- [Given problem] Write out all the items below again, swapping "Screen dimensions" for "Display size" wherever it occurs. Leave everything else unchanged.

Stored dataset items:
============================================================

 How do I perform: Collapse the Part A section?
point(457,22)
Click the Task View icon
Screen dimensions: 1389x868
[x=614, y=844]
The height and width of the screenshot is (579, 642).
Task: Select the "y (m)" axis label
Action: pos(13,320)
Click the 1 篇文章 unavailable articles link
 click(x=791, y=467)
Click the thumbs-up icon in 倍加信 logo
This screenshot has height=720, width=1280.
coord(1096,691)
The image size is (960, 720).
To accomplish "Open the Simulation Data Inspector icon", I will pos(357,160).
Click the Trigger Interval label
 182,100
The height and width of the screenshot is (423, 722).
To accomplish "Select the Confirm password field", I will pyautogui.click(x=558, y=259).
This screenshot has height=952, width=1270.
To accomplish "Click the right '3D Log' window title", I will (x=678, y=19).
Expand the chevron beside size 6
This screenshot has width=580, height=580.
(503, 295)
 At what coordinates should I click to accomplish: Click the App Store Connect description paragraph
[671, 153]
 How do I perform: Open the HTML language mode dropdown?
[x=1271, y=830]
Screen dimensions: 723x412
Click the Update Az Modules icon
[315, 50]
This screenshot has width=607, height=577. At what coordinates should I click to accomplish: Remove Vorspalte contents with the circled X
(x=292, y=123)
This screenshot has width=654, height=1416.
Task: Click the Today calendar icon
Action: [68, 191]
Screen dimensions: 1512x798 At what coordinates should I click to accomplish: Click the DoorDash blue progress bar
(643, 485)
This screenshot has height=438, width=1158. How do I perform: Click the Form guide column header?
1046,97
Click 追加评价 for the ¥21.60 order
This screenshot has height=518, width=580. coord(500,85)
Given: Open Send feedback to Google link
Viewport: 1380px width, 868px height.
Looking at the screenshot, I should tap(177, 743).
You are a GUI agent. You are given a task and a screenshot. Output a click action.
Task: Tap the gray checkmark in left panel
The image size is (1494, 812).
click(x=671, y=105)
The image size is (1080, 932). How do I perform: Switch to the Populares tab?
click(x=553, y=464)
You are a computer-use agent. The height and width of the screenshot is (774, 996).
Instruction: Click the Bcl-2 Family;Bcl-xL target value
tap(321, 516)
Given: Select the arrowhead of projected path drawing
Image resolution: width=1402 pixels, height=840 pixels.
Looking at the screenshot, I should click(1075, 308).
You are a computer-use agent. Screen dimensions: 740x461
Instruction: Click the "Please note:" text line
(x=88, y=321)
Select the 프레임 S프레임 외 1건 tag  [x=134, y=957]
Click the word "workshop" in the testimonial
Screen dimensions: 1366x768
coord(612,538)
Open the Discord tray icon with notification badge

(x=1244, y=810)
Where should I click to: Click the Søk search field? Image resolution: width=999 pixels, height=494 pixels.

============================================================

- [Problem solution]
 How do I perform: Collapse the Part A section?
point(457,22)
Click the Task View icon
Display size: 1389x868
[x=614, y=844]
The height and width of the screenshot is (579, 642).
Task: Select the "y (m)" axis label
Action: pos(13,320)
Click the 1 篇文章 unavailable articles link
 click(x=791, y=467)
Click the thumbs-up icon in 倍加信 logo
This screenshot has height=720, width=1280.
coord(1096,691)
The image size is (960, 720).
To accomplish "Open the Simulation Data Inspector icon", I will pos(357,160).
Click the Trigger Interval label
 182,100
The height and width of the screenshot is (423, 722).
To accomplish "Select the Confirm password field", I will pyautogui.click(x=558, y=259).
This screenshot has height=952, width=1270.
To accomplish "Click the right '3D Log' window title", I will (x=678, y=19).
Expand the chevron beside size 6
This screenshot has width=580, height=580.
(503, 295)
 At what coordinates should I click to accomplish: Click the App Store Connect description paragraph
[671, 153]
 How do I perform: Open the HTML language mode dropdown?
[x=1271, y=830]
Display size: 723x412
Click the Update Az Modules icon
[315, 50]
This screenshot has width=607, height=577. At what coordinates should I click to accomplish: Remove Vorspalte contents with the circled X
(x=292, y=123)
This screenshot has width=654, height=1416.
Task: Click the Today calendar icon
Action: [68, 191]
Display size: 1512x798 At what coordinates should I click to accomplish: Click the DoorDash blue progress bar
(643, 485)
This screenshot has height=438, width=1158. How do I perform: Click the Form guide column header?
1046,97
Click 追加评价 for the ¥21.60 order
This screenshot has height=518, width=580. coord(500,85)
Given: Open Send feedback to Google link
Viewport: 1380px width, 868px height.
Looking at the screenshot, I should tap(177, 743).
You are a GUI agent. You are given a task and a screenshot. Output a click action.
Task: Tap the gray checkmark in left panel
The image size is (1494, 812).
click(x=671, y=105)
The image size is (1080, 932). How do I perform: Switch to the Populares tab?
click(x=553, y=464)
You are a computer-use agent. The height and width of the screenshot is (774, 996).
Instruction: Click the Bcl-2 Family;Bcl-xL target value
tap(321, 516)
Given: Select the arrowhead of projected path drawing
Image resolution: width=1402 pixels, height=840 pixels.
Looking at the screenshot, I should click(1075, 308).
You are a computer-use agent. Display size: 740x461
Instruction: Click the "Please note:" text line
(x=88, y=321)
Select the 프레임 S프레임 외 1건 tag  [x=134, y=957]
Click the word "workshop" in the testimonial
Display size: 1366x768
coord(612,538)
Open the Discord tray icon with notification badge

(x=1244, y=810)
Where should I click to: Click the Søk search field? Image resolution: width=999 pixels, height=494 pixels.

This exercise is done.